(Pixel coordinate grounding data)
┌──
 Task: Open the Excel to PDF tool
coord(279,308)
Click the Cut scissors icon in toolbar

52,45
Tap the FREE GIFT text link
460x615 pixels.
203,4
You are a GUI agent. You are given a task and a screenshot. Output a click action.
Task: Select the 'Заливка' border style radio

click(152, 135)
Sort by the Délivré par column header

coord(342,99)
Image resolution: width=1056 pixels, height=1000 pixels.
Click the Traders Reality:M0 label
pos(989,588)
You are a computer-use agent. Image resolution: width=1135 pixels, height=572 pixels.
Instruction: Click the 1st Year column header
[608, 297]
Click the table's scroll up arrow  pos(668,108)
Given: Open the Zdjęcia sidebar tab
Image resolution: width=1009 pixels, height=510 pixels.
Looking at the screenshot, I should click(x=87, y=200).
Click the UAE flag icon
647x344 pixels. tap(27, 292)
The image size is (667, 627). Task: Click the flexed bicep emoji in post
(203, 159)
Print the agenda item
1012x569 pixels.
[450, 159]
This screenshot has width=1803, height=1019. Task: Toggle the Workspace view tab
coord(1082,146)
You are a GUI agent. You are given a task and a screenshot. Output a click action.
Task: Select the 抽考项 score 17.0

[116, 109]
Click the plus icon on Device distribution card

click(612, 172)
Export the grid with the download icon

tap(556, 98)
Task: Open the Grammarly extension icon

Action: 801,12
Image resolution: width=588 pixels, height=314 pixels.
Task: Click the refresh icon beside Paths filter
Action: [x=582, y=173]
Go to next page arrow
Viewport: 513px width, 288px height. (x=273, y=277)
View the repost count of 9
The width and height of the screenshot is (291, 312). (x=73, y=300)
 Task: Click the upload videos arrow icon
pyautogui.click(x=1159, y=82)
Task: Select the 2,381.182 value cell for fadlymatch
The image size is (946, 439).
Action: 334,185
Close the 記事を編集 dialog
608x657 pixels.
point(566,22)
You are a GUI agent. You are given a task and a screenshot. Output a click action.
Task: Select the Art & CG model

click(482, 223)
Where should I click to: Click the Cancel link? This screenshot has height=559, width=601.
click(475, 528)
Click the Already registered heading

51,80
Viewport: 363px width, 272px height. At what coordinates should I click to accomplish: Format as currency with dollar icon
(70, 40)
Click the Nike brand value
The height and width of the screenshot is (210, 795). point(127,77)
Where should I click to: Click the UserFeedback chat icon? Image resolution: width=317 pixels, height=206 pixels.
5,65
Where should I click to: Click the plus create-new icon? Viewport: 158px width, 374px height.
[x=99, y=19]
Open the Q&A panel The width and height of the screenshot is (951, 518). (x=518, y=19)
└──
[Work order]: Copy the entries above exactly. Miss none of them.

[Problem solution]:
 Task: Open the Excel to PDF tool
coord(279,308)
Click the Cut scissors icon in toolbar

52,45
Tap the FREE GIFT text link
460x615 pixels.
203,4
You are a GUI agent. You are given a task and a screenshot. Output a click action.
Task: Select the 'Заливка' border style radio

click(152, 135)
Sort by the Délivré par column header

coord(342,99)
Image resolution: width=1056 pixels, height=1000 pixels.
Click the Traders Reality:M0 label
pos(989,588)
You are a computer-use agent. Image resolution: width=1135 pixels, height=572 pixels.
Instruction: Click the 1st Year column header
[608, 297]
Click the table's scroll up arrow  pos(668,108)
Given: Open the Zdjęcia sidebar tab
Image resolution: width=1009 pixels, height=510 pixels.
Looking at the screenshot, I should click(x=87, y=200).
Click the UAE flag icon
647x344 pixels. tap(27, 292)
The image size is (667, 627). Task: Click the flexed bicep emoji in post
(203, 159)
Print the agenda item
1012x569 pixels.
[450, 159]
This screenshot has width=1803, height=1019. Task: Toggle the Workspace view tab
coord(1082,146)
You are a GUI agent. You are given a task and a screenshot. Output a click action.
Task: Select the 抽考项 score 17.0

[116, 109]
Click the plus icon on Device distribution card

click(612, 172)
Export the grid with the download icon

tap(556, 98)
Task: Open the Grammarly extension icon

Action: 801,12
Image resolution: width=588 pixels, height=314 pixels.
Task: Click the refresh icon beside Paths filter
Action: [x=582, y=173]
Go to next page arrow
Viewport: 513px width, 288px height. (x=273, y=277)
View the repost count of 9
The width and height of the screenshot is (291, 312). (x=73, y=300)
 Task: Click the upload videos arrow icon
pyautogui.click(x=1159, y=82)
Task: Select the 2,381.182 value cell for fadlymatch
The image size is (946, 439).
Action: 334,185
Close the 記事を編集 dialog
608x657 pixels.
point(566,22)
You are a GUI agent. You are given a task and a screenshot. Output a click action.
Task: Select the Art & CG model

click(482, 223)
Where should I click to: Click the Cancel link? This screenshot has height=559, width=601.
click(475, 528)
Click the Already registered heading

51,80
Viewport: 363px width, 272px height. At what coordinates should I click to accomplish: Format as currency with dollar icon
(70, 40)
Click the Nike brand value
The height and width of the screenshot is (210, 795). point(127,77)
Where should I click to: Click the UserFeedback chat icon? Image resolution: width=317 pixels, height=206 pixels.
5,65
Where should I click to: Click the plus create-new icon? Viewport: 158px width, 374px height.
[x=99, y=19]
Open the Q&A panel The width and height of the screenshot is (951, 518). (x=518, y=19)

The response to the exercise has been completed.